Low-latency Sound Disambiguator

Inspiration

We want to help people detect sounds better, to protect from danger or find source of sound. This project addresses accessibility needs for hearing-impaired individuals and situational awareness for detecting critical environmental sounds like sirens, dog barks, explosions, and gunshots in real-time. The goal is to create a low-latency system that not only classifies sounds but also estimates their direction, providing comprehensive audio intelligence for safety and accessibility applications. We also envision applications with military-grade equipment when dealing with very low sounds that require enhanced detection capabilities.
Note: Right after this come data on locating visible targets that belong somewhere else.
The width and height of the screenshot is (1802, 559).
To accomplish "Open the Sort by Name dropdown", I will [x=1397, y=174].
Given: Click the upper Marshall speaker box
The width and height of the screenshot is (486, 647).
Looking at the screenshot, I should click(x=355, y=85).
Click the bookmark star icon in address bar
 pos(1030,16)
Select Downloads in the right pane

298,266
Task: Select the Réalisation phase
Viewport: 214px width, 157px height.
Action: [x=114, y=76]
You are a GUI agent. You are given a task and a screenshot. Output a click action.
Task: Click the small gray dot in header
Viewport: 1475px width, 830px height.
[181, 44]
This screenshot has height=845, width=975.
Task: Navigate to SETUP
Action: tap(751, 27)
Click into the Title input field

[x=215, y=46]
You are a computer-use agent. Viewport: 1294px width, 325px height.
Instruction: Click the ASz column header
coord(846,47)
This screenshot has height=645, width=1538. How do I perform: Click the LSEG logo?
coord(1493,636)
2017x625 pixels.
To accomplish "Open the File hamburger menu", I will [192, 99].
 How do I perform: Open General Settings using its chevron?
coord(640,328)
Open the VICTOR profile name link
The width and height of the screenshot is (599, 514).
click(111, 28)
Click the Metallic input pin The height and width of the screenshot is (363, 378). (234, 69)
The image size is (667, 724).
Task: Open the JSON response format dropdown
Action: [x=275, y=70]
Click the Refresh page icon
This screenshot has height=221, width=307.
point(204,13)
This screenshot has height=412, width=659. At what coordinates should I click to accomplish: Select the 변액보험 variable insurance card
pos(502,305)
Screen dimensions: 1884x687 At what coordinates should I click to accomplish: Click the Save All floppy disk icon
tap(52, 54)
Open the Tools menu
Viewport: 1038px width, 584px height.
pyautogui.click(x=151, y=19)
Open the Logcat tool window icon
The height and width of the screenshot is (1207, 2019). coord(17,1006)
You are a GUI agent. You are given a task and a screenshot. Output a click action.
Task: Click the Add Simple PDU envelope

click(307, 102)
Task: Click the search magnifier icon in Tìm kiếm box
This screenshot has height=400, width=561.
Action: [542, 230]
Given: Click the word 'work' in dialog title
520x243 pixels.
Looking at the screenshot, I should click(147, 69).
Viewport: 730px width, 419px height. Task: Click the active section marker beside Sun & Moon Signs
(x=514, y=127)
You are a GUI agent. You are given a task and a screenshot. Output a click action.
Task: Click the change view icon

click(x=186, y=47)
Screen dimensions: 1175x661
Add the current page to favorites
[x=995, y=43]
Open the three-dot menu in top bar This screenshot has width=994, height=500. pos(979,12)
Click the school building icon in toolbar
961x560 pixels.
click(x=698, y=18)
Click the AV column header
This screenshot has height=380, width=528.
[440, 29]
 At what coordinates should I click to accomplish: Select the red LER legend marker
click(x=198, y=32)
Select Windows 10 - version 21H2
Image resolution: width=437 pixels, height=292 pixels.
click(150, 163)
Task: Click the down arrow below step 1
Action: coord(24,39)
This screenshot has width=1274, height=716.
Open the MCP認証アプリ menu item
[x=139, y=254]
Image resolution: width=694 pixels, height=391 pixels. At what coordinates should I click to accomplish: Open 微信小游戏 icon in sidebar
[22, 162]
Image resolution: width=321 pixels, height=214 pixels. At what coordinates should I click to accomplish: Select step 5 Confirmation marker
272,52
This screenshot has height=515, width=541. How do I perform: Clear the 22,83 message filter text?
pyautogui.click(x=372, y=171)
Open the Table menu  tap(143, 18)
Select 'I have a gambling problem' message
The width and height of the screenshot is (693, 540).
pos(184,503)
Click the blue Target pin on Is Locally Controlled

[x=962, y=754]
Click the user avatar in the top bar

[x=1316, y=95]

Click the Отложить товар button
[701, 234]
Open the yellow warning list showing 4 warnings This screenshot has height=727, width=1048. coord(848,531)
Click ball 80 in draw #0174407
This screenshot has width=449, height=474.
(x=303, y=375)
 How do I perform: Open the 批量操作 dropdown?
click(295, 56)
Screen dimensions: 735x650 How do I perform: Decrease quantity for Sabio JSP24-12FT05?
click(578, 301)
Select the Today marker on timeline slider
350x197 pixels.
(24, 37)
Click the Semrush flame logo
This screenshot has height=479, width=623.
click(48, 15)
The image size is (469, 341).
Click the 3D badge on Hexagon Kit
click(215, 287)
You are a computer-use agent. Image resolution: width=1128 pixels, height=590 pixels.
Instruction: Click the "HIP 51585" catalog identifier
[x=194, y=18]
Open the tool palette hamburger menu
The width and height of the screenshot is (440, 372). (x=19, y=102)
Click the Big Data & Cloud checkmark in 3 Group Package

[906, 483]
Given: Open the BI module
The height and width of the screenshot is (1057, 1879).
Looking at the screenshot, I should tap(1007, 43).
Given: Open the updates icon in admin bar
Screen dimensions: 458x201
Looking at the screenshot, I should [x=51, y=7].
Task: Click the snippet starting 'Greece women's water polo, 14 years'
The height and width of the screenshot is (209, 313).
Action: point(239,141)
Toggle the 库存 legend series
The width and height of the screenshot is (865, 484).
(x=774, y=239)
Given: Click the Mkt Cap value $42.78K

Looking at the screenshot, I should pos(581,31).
The Problem: Over 47 million Americans miss emergency alerts because of hearing loss. 1 in 5 deaf people report missing emergency alerts. Imagine a deaf person crossing a busy road when an ambulance approaches—they hear nothing, keep walking, and are at risk. Our system changes that by making sounds visible instantly.

What it does

The Low-Latency Sound Disambiguator is a real-time Sound Alert & Direction Detection System that integrates deep learning, signal processing, and generative AI to perform:

Real-time sound classification using Google YAMNet model, recognizing 521 environmental sound classes with confidence scores
Sound direction estimation using TDOA (Time Difference of Arrival) algorithms, calculating 2D sound angles using cross-correlation
Simulated stereo mode for mono microphones, enabling direction detection even on devices without hardware stereo support (like MacBook)
AI-generated natural summaries using the open-source Mistral model via Ollama, providing contextual insights about detected sounds
Interactive Streamlit dashboard with dark/light themes, visual alerts, detection history, and confidence trend analysis

The system processes audio in 3-second chunks at 16kHz sample rate, providing near real-time feedback with visual alerts and directional compass visualization. When danger sounds are detected, the system displays colored screen flashes, custom alert images, giant onomatopoeia text (like "WOO WOO!" for sirens, "BOW WOW!" for dog barks, "WAA WAA!" for baby cries), and directional arrows using 2D TDOA spatial recognition. This same technology can extend to car horn direction detection while driving, providing quick visual indicators for safer navigation.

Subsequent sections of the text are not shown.